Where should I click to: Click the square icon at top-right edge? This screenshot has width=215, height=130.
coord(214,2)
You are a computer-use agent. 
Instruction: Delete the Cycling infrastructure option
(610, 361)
* * *
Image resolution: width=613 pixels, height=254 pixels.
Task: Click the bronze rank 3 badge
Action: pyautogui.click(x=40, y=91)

• Aufgabenstellung: Suche aus den Zeilen oben jede heraus, die die Zeichenfolge „width“ enthält, und gib sie vollständig wieder. Groß- und Kleinschreibung zählt dabei.

• Lösung:
Where should I click to: Click the square icon at top-right edge? This screenshot has width=215, height=130.
Image resolution: width=613 pixels, height=254 pixels.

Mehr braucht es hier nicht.